[Task inputs — start]

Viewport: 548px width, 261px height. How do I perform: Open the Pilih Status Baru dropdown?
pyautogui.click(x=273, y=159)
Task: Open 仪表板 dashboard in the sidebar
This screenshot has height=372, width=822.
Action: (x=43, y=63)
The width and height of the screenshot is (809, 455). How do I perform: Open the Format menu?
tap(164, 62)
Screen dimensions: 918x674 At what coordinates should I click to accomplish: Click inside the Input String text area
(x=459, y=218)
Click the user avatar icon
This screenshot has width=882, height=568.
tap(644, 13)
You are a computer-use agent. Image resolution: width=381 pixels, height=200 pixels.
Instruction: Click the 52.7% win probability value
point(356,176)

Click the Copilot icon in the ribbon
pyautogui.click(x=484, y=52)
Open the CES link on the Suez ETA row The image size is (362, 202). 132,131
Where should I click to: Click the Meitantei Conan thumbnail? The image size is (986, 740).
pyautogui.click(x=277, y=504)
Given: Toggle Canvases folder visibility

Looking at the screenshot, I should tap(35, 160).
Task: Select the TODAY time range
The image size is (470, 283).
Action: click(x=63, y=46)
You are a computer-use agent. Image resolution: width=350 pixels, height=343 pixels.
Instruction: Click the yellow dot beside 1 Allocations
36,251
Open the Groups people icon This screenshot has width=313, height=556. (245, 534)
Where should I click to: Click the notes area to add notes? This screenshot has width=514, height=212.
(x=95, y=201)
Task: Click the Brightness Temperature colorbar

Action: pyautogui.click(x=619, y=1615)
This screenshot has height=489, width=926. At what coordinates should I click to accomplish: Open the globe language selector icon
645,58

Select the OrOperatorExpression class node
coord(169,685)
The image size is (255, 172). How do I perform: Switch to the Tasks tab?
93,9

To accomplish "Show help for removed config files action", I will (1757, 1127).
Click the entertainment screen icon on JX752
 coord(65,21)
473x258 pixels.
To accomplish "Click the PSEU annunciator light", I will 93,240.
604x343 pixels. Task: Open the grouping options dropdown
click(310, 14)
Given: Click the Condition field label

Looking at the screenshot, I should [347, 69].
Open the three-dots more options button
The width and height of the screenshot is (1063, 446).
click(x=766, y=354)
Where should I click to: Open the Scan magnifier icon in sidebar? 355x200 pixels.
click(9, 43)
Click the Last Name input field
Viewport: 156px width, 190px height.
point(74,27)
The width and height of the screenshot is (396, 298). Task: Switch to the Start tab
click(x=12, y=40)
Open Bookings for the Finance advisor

[Task inputs — finish]

> [Exercise prompt]:
In the data above, find the line that contains "Given: Toggle Canvases folder visibility" and the line that contains "Open the Groups". Repeat exactly those lines and every line between them, and only those.

> [Reply]:
Given: Toggle Canvases folder visibility

Looking at the screenshot, I should tap(35, 160).
Task: Select the TODAY time range
The image size is (470, 283).
Action: click(x=63, y=46)
You are a computer-use agent. Image resolution: width=350 pixels, height=343 pixels.
Instruction: Click the yellow dot beside 1 Allocations
36,251
Open the Groups people icon This screenshot has width=313, height=556. (245, 534)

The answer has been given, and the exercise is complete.